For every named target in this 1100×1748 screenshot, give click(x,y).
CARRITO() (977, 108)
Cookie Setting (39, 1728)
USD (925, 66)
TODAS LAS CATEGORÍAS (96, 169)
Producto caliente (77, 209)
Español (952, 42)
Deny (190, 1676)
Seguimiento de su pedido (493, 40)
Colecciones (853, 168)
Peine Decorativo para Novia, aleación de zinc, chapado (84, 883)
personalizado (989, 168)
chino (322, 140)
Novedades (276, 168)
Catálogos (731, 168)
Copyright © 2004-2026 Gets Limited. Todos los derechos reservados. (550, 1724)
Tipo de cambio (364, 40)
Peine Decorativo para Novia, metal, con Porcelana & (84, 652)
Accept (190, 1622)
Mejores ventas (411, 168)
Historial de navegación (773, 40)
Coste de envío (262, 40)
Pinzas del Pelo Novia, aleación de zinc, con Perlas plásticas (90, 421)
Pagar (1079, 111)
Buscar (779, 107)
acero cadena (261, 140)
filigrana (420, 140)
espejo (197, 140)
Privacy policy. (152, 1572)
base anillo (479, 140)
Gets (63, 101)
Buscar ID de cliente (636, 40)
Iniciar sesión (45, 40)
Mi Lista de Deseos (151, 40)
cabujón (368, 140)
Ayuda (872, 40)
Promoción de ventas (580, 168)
--
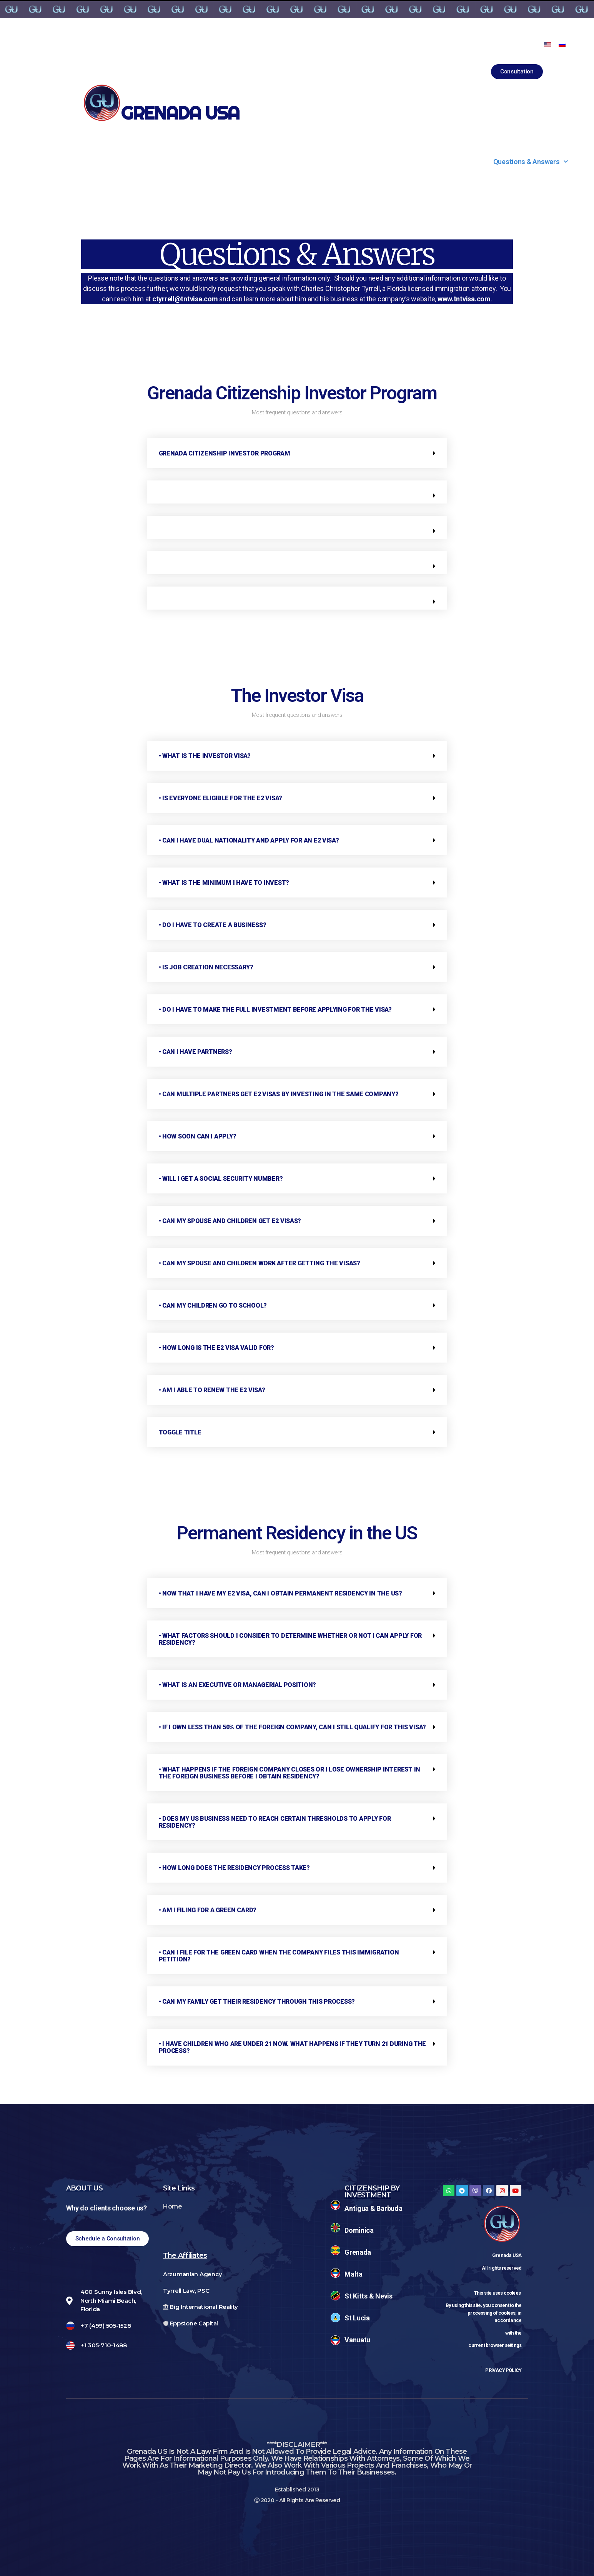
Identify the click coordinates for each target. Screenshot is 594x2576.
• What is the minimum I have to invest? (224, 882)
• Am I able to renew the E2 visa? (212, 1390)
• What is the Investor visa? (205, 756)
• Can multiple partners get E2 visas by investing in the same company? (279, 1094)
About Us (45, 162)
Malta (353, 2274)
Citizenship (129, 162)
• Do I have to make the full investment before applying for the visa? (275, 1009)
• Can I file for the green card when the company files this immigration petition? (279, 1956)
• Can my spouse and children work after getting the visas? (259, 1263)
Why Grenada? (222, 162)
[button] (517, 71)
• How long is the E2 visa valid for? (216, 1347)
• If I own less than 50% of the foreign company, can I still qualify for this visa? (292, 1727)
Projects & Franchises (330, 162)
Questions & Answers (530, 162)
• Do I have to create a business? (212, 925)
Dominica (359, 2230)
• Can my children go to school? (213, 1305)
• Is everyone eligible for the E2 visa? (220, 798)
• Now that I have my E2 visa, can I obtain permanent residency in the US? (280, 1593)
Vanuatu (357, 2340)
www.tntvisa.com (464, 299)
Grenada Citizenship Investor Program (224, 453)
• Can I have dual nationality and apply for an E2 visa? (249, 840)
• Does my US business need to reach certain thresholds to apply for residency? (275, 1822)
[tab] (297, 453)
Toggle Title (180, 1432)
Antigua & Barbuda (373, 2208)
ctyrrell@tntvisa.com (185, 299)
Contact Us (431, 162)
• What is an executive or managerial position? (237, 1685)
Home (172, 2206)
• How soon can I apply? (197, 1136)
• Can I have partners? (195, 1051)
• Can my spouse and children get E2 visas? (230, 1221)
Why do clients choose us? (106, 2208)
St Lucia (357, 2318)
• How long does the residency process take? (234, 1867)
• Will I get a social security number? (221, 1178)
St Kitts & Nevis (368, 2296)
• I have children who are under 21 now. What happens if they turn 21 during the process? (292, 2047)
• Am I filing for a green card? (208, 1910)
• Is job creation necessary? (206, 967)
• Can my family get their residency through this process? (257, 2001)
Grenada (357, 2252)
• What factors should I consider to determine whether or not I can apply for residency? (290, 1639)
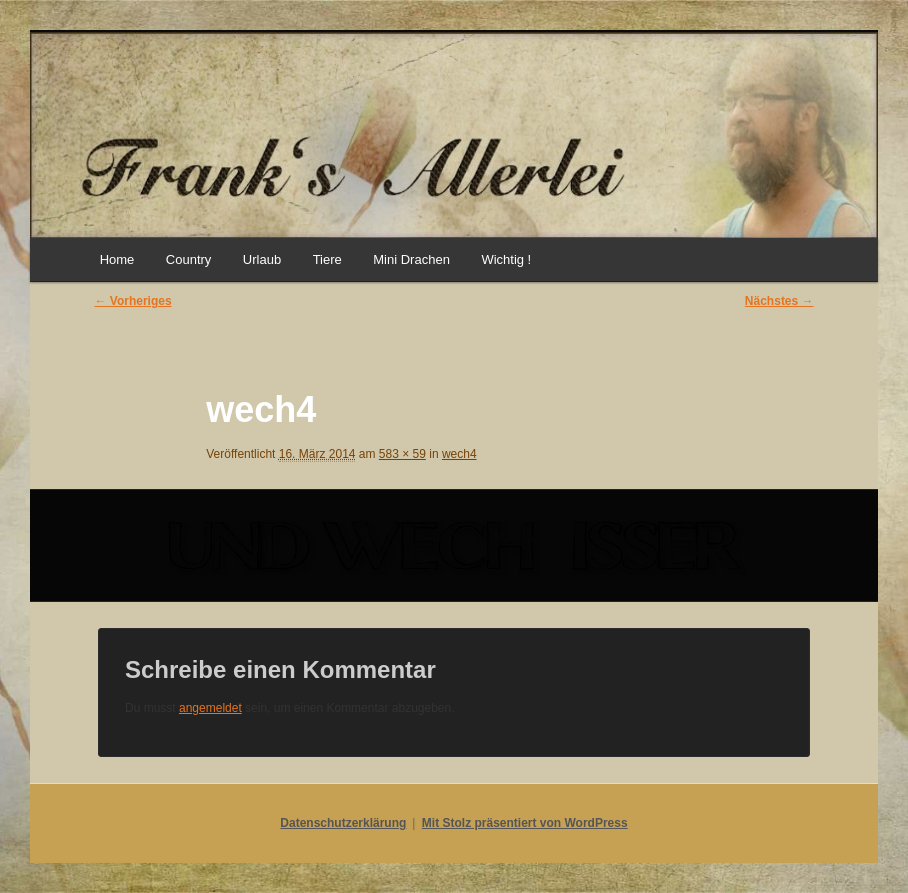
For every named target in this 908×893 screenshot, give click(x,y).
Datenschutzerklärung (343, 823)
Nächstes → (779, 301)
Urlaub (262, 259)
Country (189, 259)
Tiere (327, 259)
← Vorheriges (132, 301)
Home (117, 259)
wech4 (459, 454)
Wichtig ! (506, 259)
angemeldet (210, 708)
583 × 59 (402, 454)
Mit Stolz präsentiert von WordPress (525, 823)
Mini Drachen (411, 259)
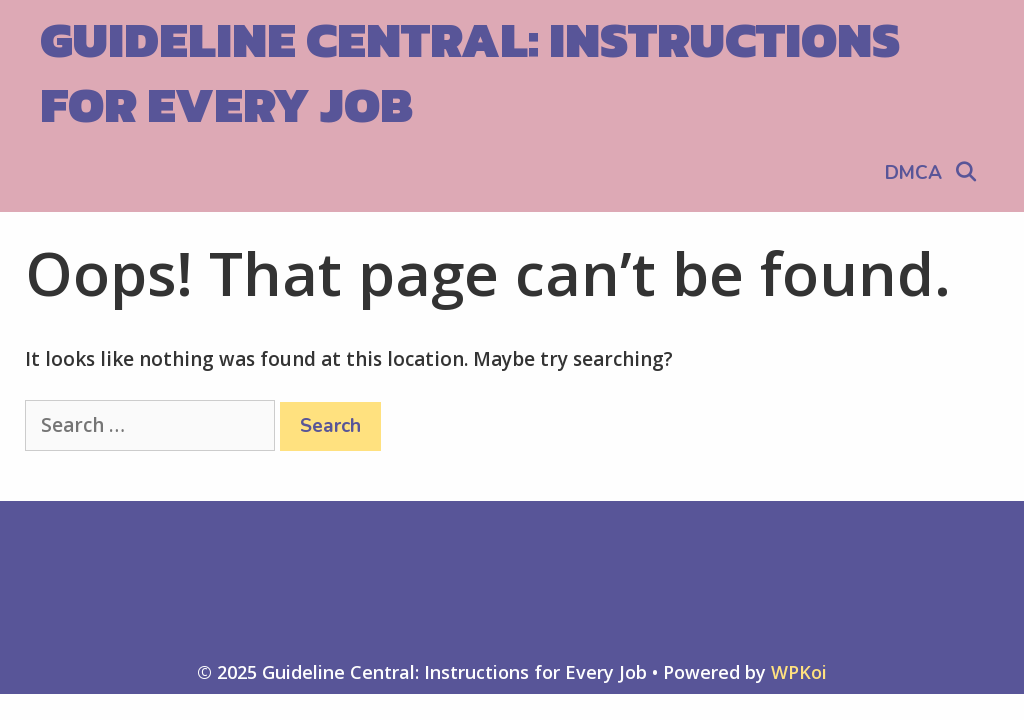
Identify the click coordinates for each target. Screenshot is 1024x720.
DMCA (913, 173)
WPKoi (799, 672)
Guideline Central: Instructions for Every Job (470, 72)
...
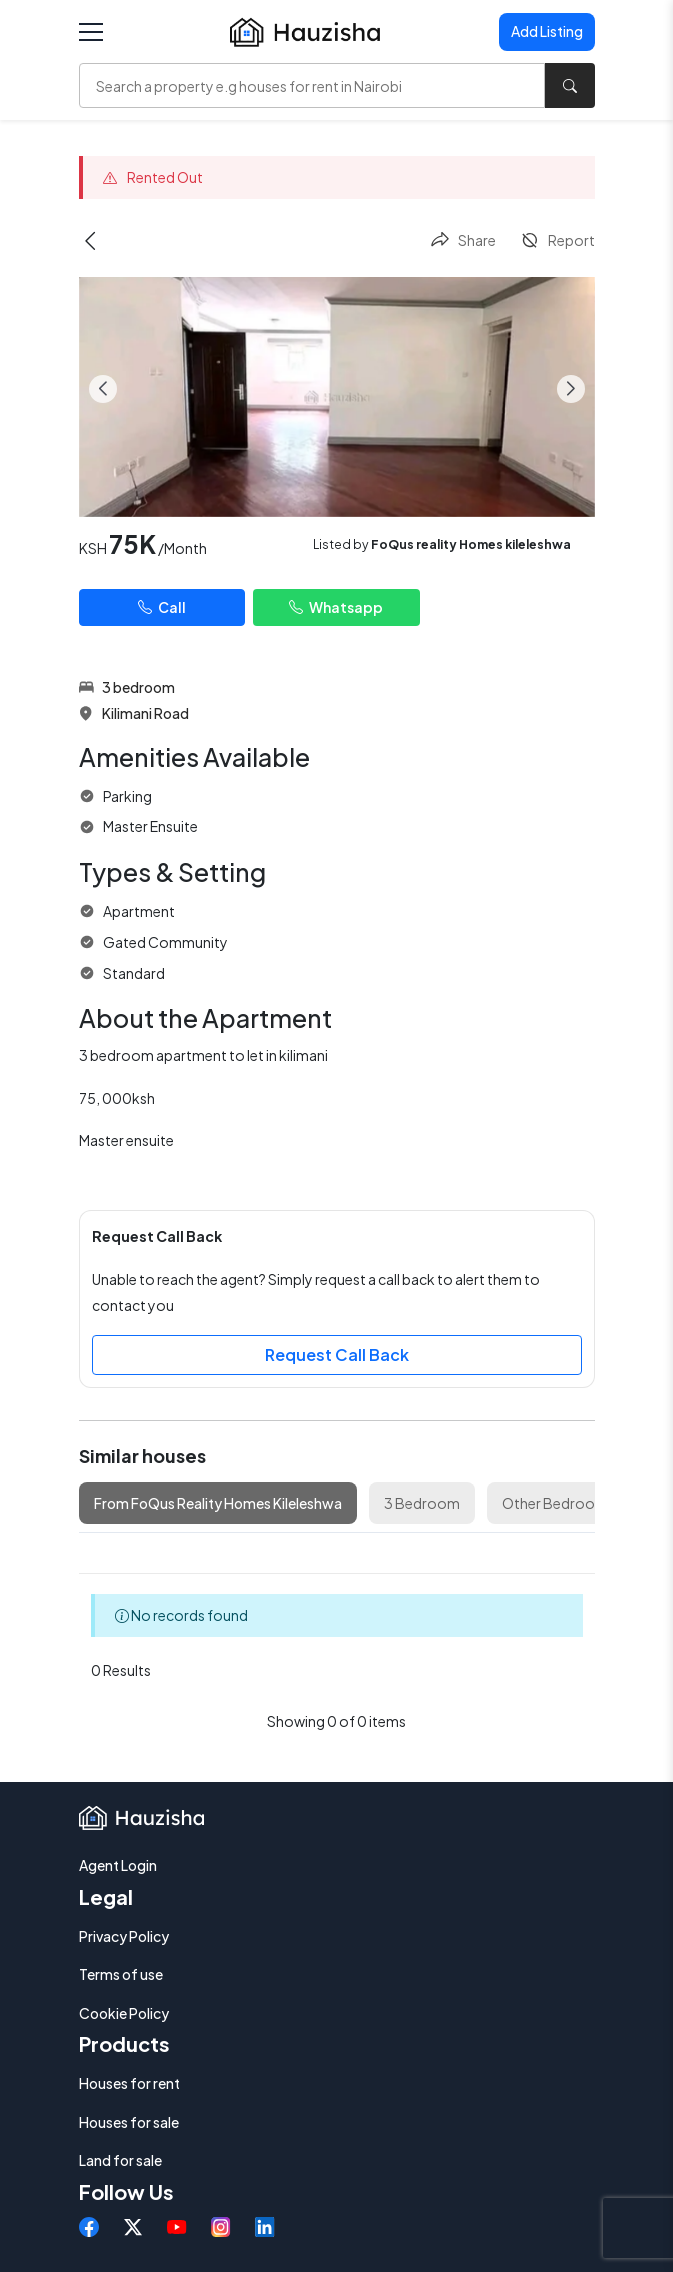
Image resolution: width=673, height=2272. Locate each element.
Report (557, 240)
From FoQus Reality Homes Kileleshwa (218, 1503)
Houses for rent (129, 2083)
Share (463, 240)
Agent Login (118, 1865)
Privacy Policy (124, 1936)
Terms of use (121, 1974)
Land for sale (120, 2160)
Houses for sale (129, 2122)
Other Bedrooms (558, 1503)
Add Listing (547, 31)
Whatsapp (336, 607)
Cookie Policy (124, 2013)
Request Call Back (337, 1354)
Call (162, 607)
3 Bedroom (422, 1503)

- _EXERCISE_
Update the part of the records that opens with the line containing "Novedades (276, 168)" and closes with the line containing "Buscar ID de cliente (636, 40)" by replacing "Tipo de cambio" with "Divisa" and leaving everything else unchanged. Return only those lines.

- _COMPLETE ANSWER_
Novedades (276, 168)
Catálogos (731, 168)
Copyright © 2004-2026 Gets Limited. Todos los derechos reservados. (550, 1724)
Divisa (364, 40)
Peine Decorativo para Novia, metal, con Porcelana & (84, 652)
Accept (190, 1622)
Mejores ventas (411, 168)
Historial de navegación (773, 40)
Coste de envío (262, 40)
Pinzas del Pelo Novia, aleación de zinc, con Perlas plásticas (90, 421)
Pagar (1079, 111)
Buscar (779, 107)
acero cadena (261, 140)
filigrana (420, 140)
espejo (197, 140)
Privacy policy. (152, 1572)
base anillo (479, 140)
Gets (63, 101)
Buscar ID de cliente (636, 40)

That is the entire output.